-- START Extracted text --

Due to the complexity of these questions, students often rely on online resources for further help (e.g. Wolfram|Alpha). If students had a differential equation they were solving and wanted to verify their answer, they can easily input it into Wolfram|Alpha and be given the final answer as well as the step-by-step solution. This approach can also be taken for derivatives, integrals, simplifying expressions, etc.

… but what about proofs?

We’ve established that proofs are not considered to be computation questions. As a result, to my understanding, no calculator or online tool has been able to generate solutions for proof questions… until now.

I vividly remember in my first year wanting to verify my solutions for proofs on an assignment. I had written out what I thought were the correct solutions to the proof questions. But how could I check if my answers were right? Surprisingly, there were only two ways to verify the correctness of my proofs:

- Find the exact same proof as an example online (which was very rare)
- Compare my solutions with someone else in the class, and assume if we both had the same solution that we must both be right (bad assumption)

So why is it so easy to find a “derivative calculator” online, but not a “proof calculator”?

The answer is mainly due to the fact that proofs have generally not been considered computable. Since the same set of rules can’t be applied to cover 100% of proofs, a computer has difficulty creating the logical steps of which the proof is composed. My solution to this problem was to build a library of pattern-matched proofs (as explained further below). This approach demonstrated the existence of computation playing a role in constructing proofs, and led to the creation of a working “proof generator.”

-- END Extracted text --

» **What you will do**:
**a.** Retype the passage on proof generation from "We’ve established that" to "right (bad assumption)".
**b.** In the listing, from the line with "Harry Styles Accessories (98, 364)" to the line with "W.M.B.R.C (162, 1197)", switch "RB2103" to "RB2104" and leave everything else as it is. Return only those lines, without the pictures.
The listing below this passage on proof generation has no connection to it.

-- START Material provided --

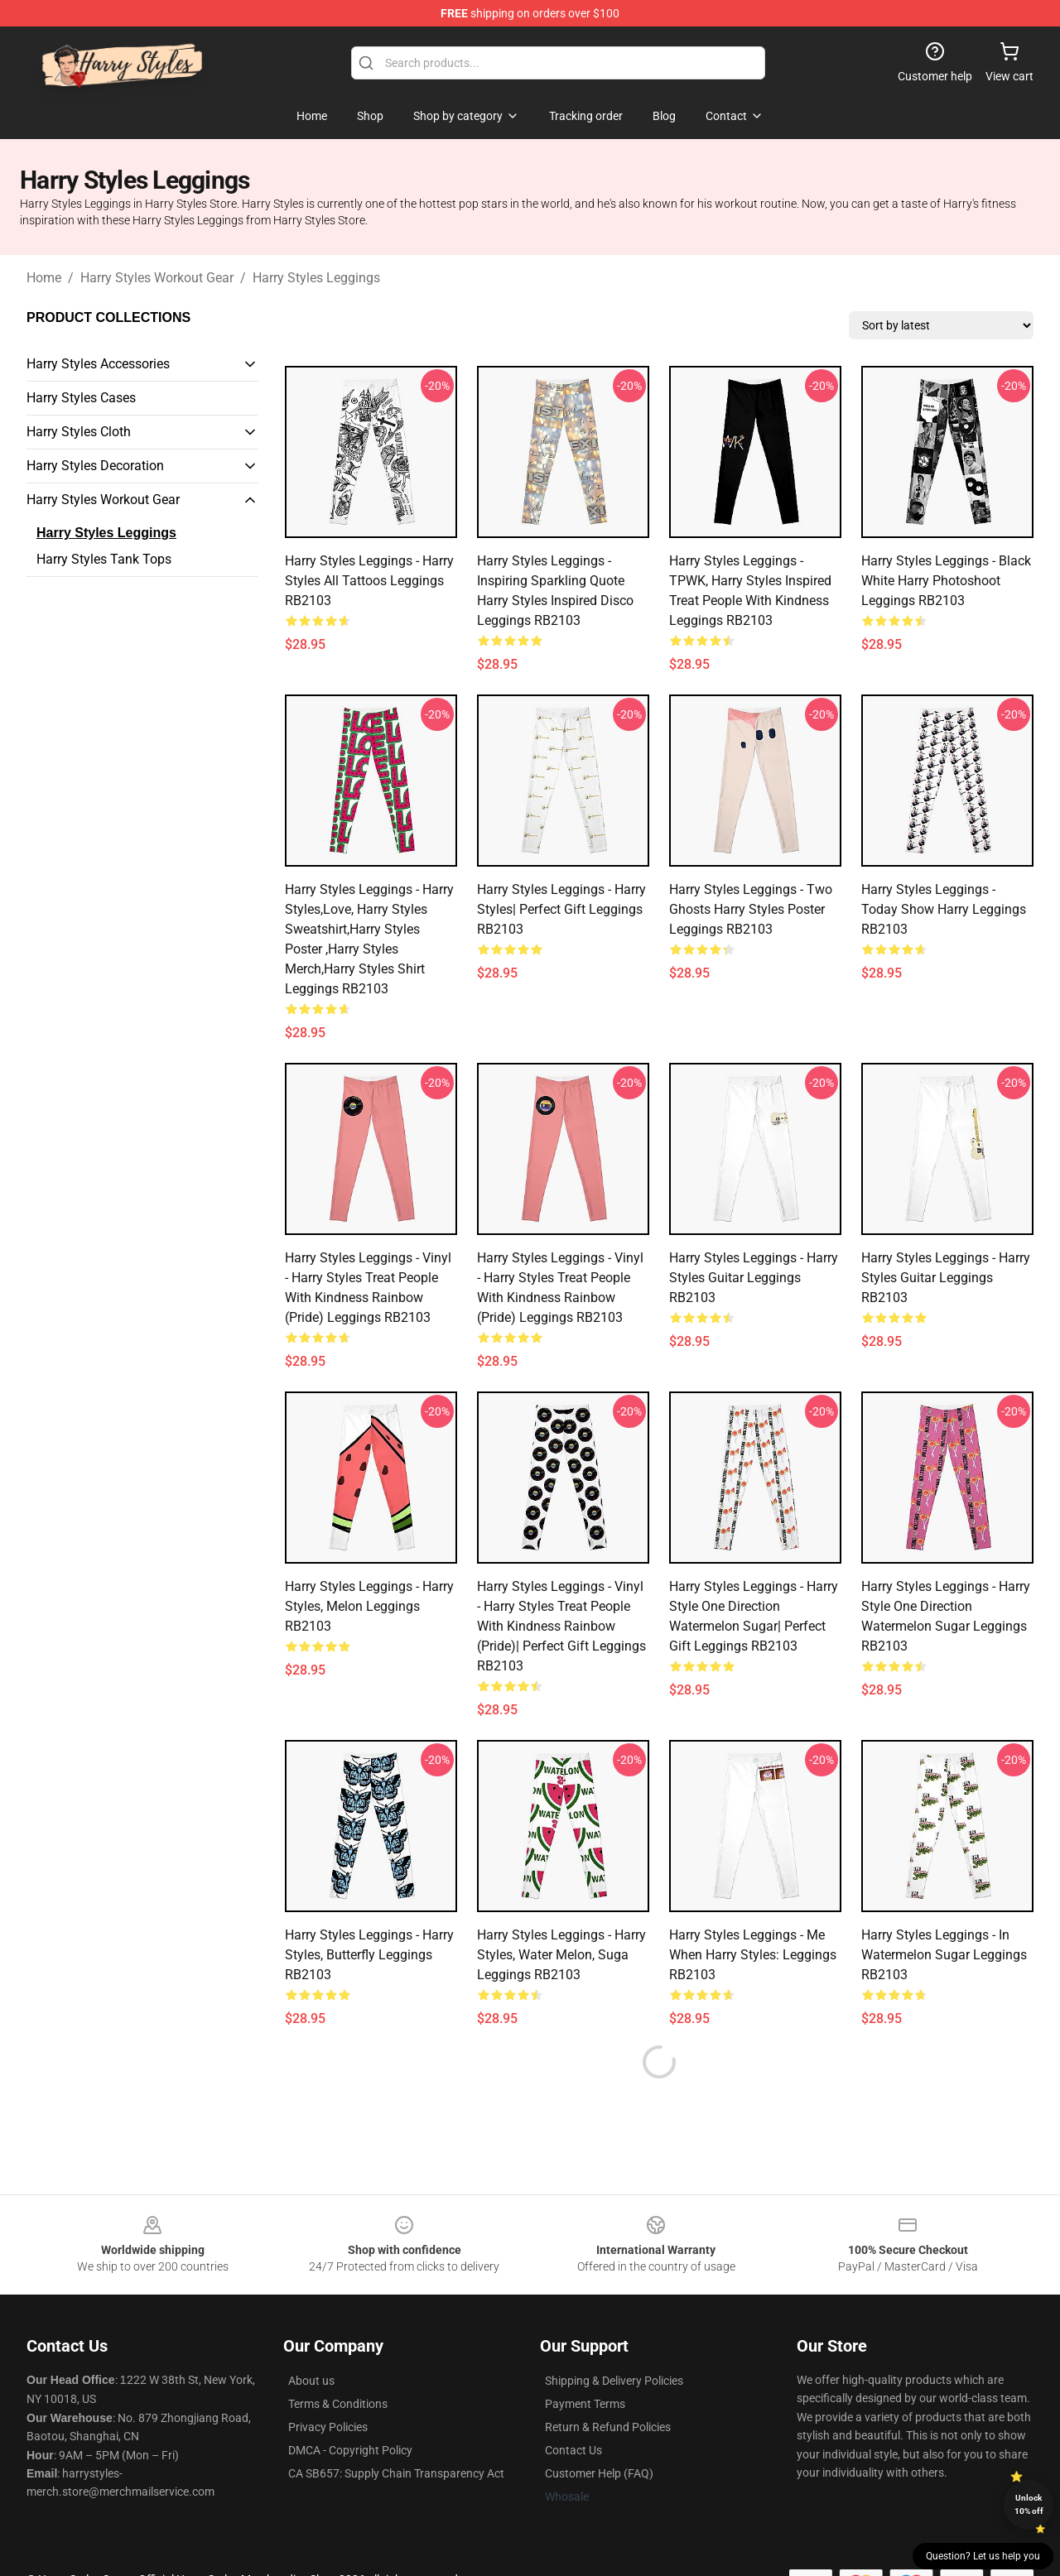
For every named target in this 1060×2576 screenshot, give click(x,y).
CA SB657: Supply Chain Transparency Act (396, 2473)
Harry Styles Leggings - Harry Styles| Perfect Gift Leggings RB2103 (561, 909)
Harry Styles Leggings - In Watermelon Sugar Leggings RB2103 (944, 1954)
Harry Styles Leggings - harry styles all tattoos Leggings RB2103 (369, 580)
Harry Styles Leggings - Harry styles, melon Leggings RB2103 (369, 1606)
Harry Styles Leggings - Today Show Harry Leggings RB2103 (943, 909)
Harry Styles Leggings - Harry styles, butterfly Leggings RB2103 (369, 1954)
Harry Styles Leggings (316, 278)
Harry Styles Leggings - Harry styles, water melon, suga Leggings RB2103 (561, 1954)
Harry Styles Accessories (98, 364)
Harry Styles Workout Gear (157, 278)
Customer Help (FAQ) (599, 2473)
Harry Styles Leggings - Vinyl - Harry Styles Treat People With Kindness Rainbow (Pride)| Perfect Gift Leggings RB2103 (561, 1626)
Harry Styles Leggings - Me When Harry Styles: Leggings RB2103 (752, 1954)
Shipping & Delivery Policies (614, 2380)
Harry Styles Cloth (78, 432)
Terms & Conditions (338, 2403)
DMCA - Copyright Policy (350, 2450)
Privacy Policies (328, 2427)
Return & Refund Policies (608, 2427)
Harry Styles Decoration (95, 465)
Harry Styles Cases (81, 398)
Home (43, 278)
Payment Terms (585, 2403)
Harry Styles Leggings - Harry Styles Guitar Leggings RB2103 (753, 1277)
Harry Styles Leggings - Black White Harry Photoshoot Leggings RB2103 (946, 580)
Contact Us (573, 2450)
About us (311, 2380)
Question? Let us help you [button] (983, 2556)
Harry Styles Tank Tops (103, 559)
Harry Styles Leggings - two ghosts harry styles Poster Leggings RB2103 (750, 909)
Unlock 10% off (1028, 2504)
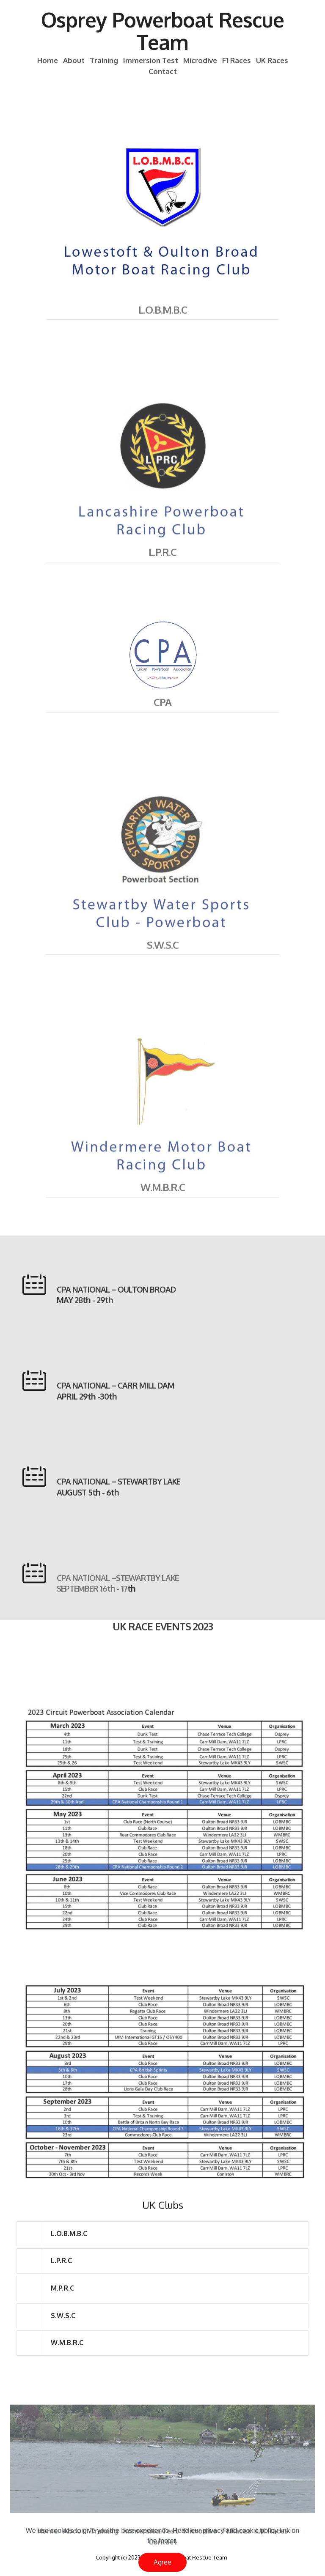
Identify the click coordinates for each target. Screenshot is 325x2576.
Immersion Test (150, 60)
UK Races (272, 60)
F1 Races (236, 60)
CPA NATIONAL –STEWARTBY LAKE (118, 1594)
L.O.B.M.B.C (162, 320)
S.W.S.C (163, 955)
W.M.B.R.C (162, 1197)
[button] (162, 2234)
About (74, 60)
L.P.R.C (162, 562)
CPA (162, 712)
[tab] (162, 2234)
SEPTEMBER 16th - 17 (92, 1605)
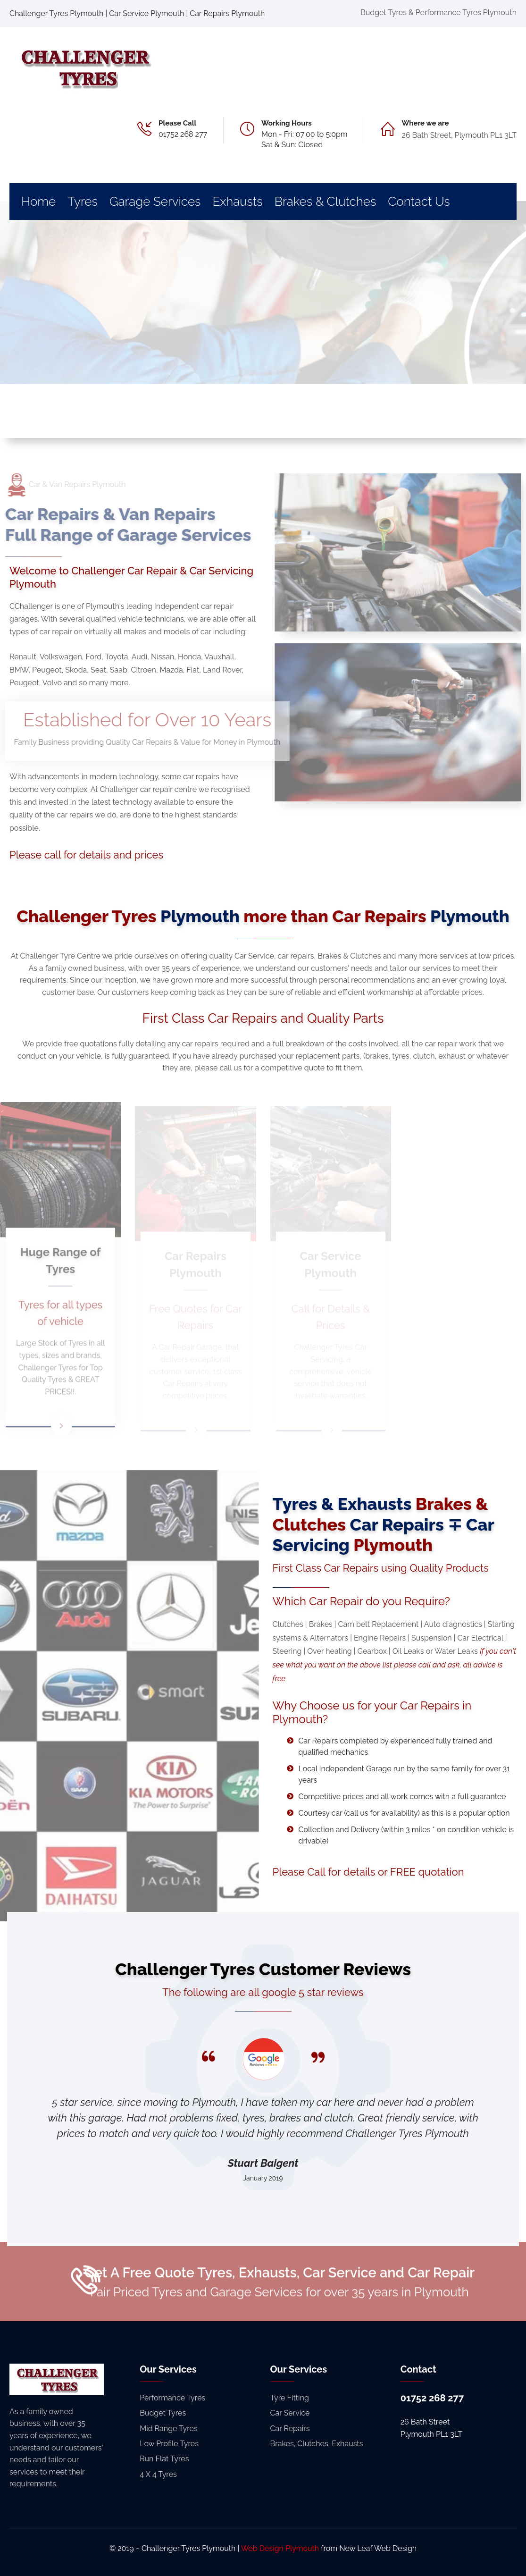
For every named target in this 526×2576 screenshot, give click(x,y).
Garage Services (155, 201)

-- END Material provided --

» **Task-by-task outputs**:
**a.**
We’ve established that proofs are not considered to be computation questions. As a result, to my understanding, no calculator or online tool has been able to generate solutions for proof questions… until now.

I vividly remember in my first year wanting to verify my solutions for proofs on an assignment. I had written out what I thought were the correct solutions to the proof questions. But how could I check if my answers were right? Surprisingly, there were only two ways to verify the correctness of my proofs:

- Find the exact same proof as an example online (which was very rare)
- Compare my solutions with someone else in the class, and assume if we both had the same solution that we must both be right (bad assumption)

**b.**
Harry Styles Accessories (98, 364)
Harry Styles Workout Gear (157, 278)
Customer Help (FAQ) (599, 2473)
Harry Styles Leggings - Vinyl - Harry Styles Treat People With Kindness Rainbow (Pride)| Perfect Gift Leggings RB2104 (561, 1626)
Harry Styles Leggings - Me When Harry Styles: Leggings RB2104 (752, 1954)
Shipping & Delivery Policies (614, 2380)
Harry Styles Cloth (78, 432)
Terms & Conditions (338, 2403)
DMCA - Copyright Policy (350, 2450)
Privacy Policies (328, 2427)
Return & Refund Policies (608, 2427)
Harry Styles Decoration (95, 465)
Harry Styles Cases (81, 398)
Home (43, 278)
Payment Terms (585, 2403)
Harry Styles Leggings - Harry Styles Guitar Leggings RB2104 (753, 1277)
Harry Styles Leggings - Black White Harry Photoshoot Leggings RB2104 (946, 580)
Contact Us (573, 2450)
About us (311, 2380)
Question? Let us help you [button] (983, 2556)
Harry Styles Tank Tops (103, 559)
Harry Styles Leggings - two ghosts harry styles Poster Leggings RB2104 (750, 909)
Unlock 10% off (1028, 2504)
Identify the click coordinates for each target. Screenshot is 325x2576.
Immersion Test (150, 60)
UK Races (272, 60)
F1 Races (236, 60)
CPA NATIONAL –STEWARTBY LAKE (118, 1594)
L.O.B.M.B.C (162, 320)
S.W.S.C (163, 955)
W.M.B.R.C (162, 1197)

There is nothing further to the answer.